J’ai des origines chagossiennes du côté de ma mère, par l’intermédiaire de mes grands-parents maternels. C’est une partie essentielle de mon identité, qui a façonné la personne et l’artiste que je suis devenue.
Au cours de ces dix dernières années, j’ai appris consciemment à m’imprégner de cette histoire. L’histoire et la culture chagossiennes m’aident non seulement en tant qu’individu, mais aussi en tant qu’artiste, car toutes mes recherches et mon art gravitent autour de ce sujet. Cela inclut les défis et les discriminations que la communauté noire affronte encore aujourd’hui. Mais cette histoire me rappelle aussi la joie et l’importance de la chercher dans tous les aspects de la vie.
Je n’aurais pas eu de telles opportunités à Maurice, où il m’aurait été presque impossible de vivre de mon art»
Comment l’histoire de votre famille a-t-elle influencé votre vision du monde et votre travail artistique ? Quelles sont les histoires ou traditions chagossiennes que vous cherchez à préserver à travers votre art ?

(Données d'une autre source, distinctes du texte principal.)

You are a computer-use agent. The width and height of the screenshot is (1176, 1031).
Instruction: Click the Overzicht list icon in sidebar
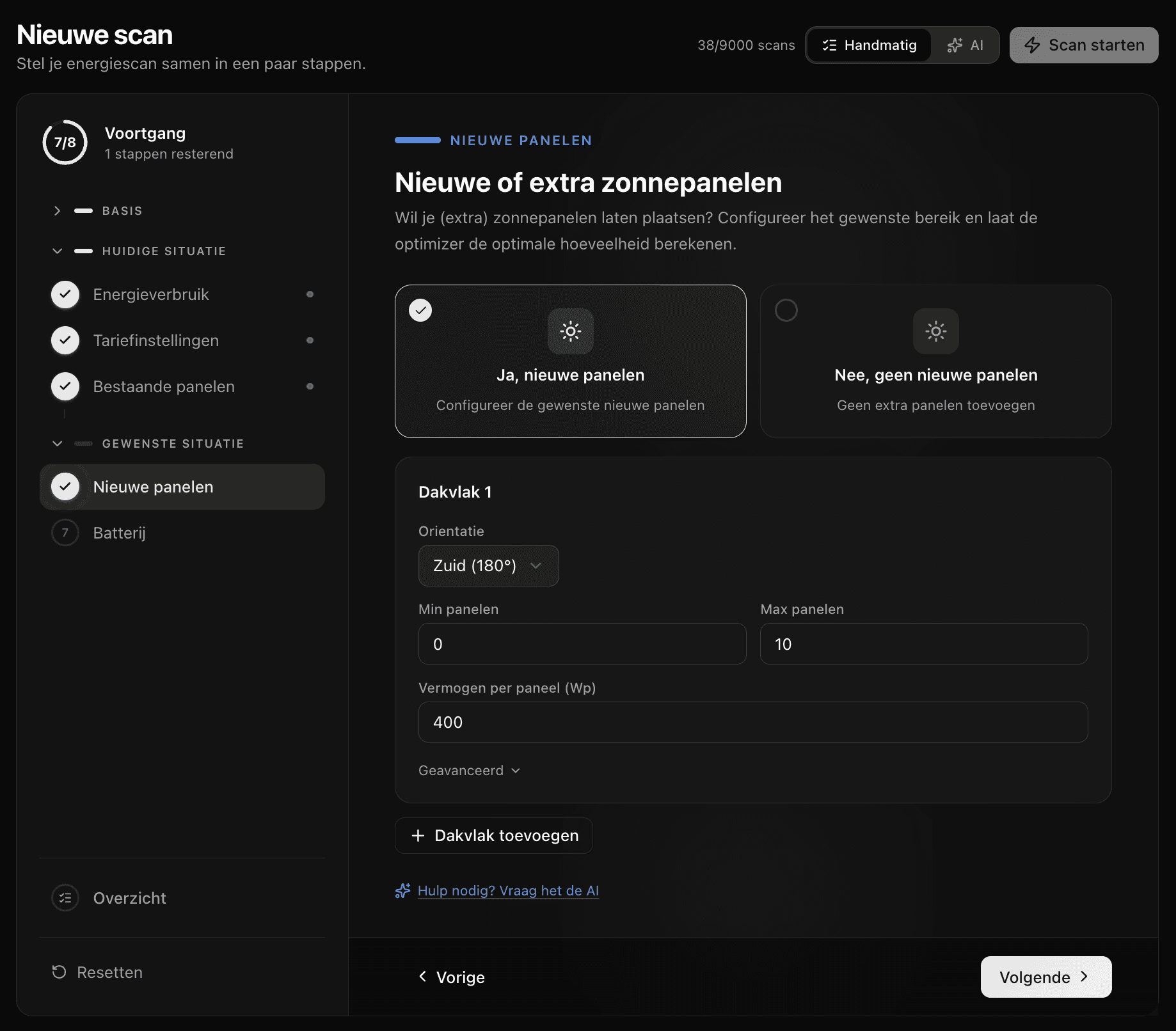[65, 898]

À Maurice, nous avons un passé colonial, et nous faisons toujours face aux conséquences de cette violence. Nous devons le reconnaître, tout en essayant de comprendre ce que cela signifie pour nous, individuellement mais aussi collectivement, à l’échelle systémique. Ce sentiment d’injustice a profondément influencé ma vision du monde.
Quand on se plonge dans l’histoire, on comprend comment elle façonne le monde actuel et comment elle continue de générer des inégalités. Il est facile de sombrer dans une vision sombre, et c’est pour cela que je choisis aussi de parler de joie.
Par exemple, il faut se souvenir de la solidarité dans les communautés, de la manière dont nos gran dimounn vivaient dans l’entraide. Mon grand-père me racontait qu’on ne disait même pas le mot « partager », car c’était inné.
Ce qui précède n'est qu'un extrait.